Step 7 — Audit rule for kexec syscalls
# /etc/audit/rules.d/50-kexec.rules
-a always,exit -F arch=b64 -S kexec_load -S kexec_file_load -k kexec
-a always,exit -F arch=b64 -S init_module -S finit_module -F auid!=-1 -k modload
Every kexec call now produces an audit.log event tagged kexec with the calling UID, command, and the file descriptor.
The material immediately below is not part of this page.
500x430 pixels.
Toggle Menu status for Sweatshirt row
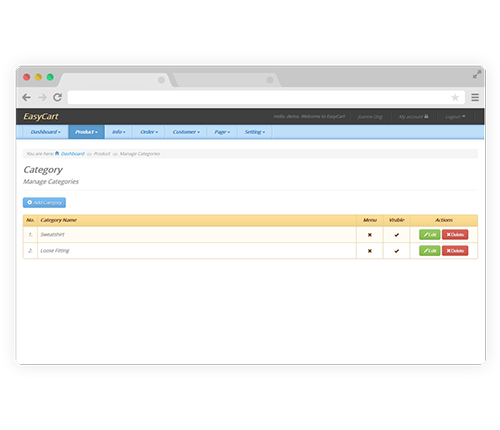[370, 235]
In a hardened environment kexec calls are rare and easily alertable.
Expected Behaviour
| Signal | Before hardening | After hardening |
|---|---|---|
kexec_load(2) from root |
Loads any bytes; jumps to new kernel | EPERM (lockdown blocks) |
kexec_file_load of unsigned kernel |
Loads silently | -EKEYREJECTED; dmesg Image not signed |
/dev/mem read |
Allowed for root | EPERM under confidentiality |
Audit kexec key entries |
Absent | One entry per kexec attempt |
| IMA measurement log | No KEXEC_KERNEL_CHECK rows | Hash + path of each kexec’d image |
| TPM PCR 10 | Static post-boot | Extended on each kexec |
Verification snippet:
# This must fail under hardening.
sudo perl -e 'syscall(246, 0, 0, 0, 0)' 2>&1 # 246 = kexec_load on x86_64
# Operation not permitted
# This must succeed (signed) and fail (unsigned).
sudo kexec -s -l /boot/vmlinuz-$(uname -r) --initrd=/boot/initrd.img-$(uname -r) --reuse-cmdline
sudo kexec -s -l /tmp/unsigned-vmlinuz --initrd=/tmp/initrd --reuse-cmdline
# kexec_file_load failed: Required key not available
Trade-offs
| Aspect | Benefit | Cost | Mitigation |
|---|---|---|---|
lockdown=confidentiality |
Closes /dev/mem, kprobes, BPF tracing leaks | Breaks some debugging tools (perf with raw tracepoints, kgdb) | Keep a separate non-prod kernel with lockdown=none for kernel debugging |
KEXEC_SIG_FORCE=y |
Blocks unsigned kexec even outside lockdown | Custom-built kernels need re-signing for upgrades | Wire kernel signing into the build pipeline, mirror Secure Boot keys |
kexec_load_disabled=1 |
Strongest possible block | No kdump capture possible | Reserve for hosts where dump capture is not required (e.g., immutable workers) |
| IMA appraise on kexec | Cryptographic audit trail | IMA policy authoring is fiddly; bad rules brick systems | Roll out in measure-only mode first, wait two weeks, then add appraise |
| CapabilityBoundingSet trimming | Eliminates whole classes of caller | Some HA agents legitimately need CAP_SYS_BOOT | Whitelist by unit, audit changes via systemd unit drop-in review |
Failure Modes
| Failure | Symptom | Detection | Recovery |
|---|---|---|---|
| kdump fails post-hardening | kdump.service failed; no vmcore captured on crash |
systemctl status kdump; journalctl -u kdump-tools shows Required key not available |
Switch kdump to -s --reuse-cmdline; ensure running kernel is signed |
| Lockdown breaks vendor monitoring agent | Agent reports BPF attach failure | dmesg | grep "Lockdown:" |
Update agent to use ring-buffer perf events instead of kprobe blobs; or pin host to integrity not confidentiality |
| Signed kernel boots but kexec rejects same image | kexec_file_load: Required key not available |
dmesg shows mismatch between .builtin_trusted_keys and signing CA |
Re-sign kernel with the in-kernel CA; keyctl list %:.builtin_trusted_keys |
| Audit volume explodes | auditd backpressure, lost events | aureport -k kexec shows >100/day |
Investigate — legitimate kexec rate is <1/day per host; high counts indicate misconfigured monitoring agents |
Boot loop after kexec_load_disabled=1 plus broken initramfs |
Recovery via kdump impossible | Console-only | Boot rescue kernel from firmware menu; sysctl is reset on reboot |
When to Consider a Managed Alternative
- Confidential-VM offerings on AWS Nitro, Azure Confidential VMs, and GCP Confidential Space lock down the guest kernel boundary as part of the platform; kexec attacks at the guest level still matter for in-VM tenants but the blast radius shrinks.
- Talos Linux ships with an immutable, signed kernel and disables kexec entirely — appropriate for Kubernetes worker fleets where you control the OS.
- ChromeOS and Bottlerocket apply similar lockdown defaults out of the box.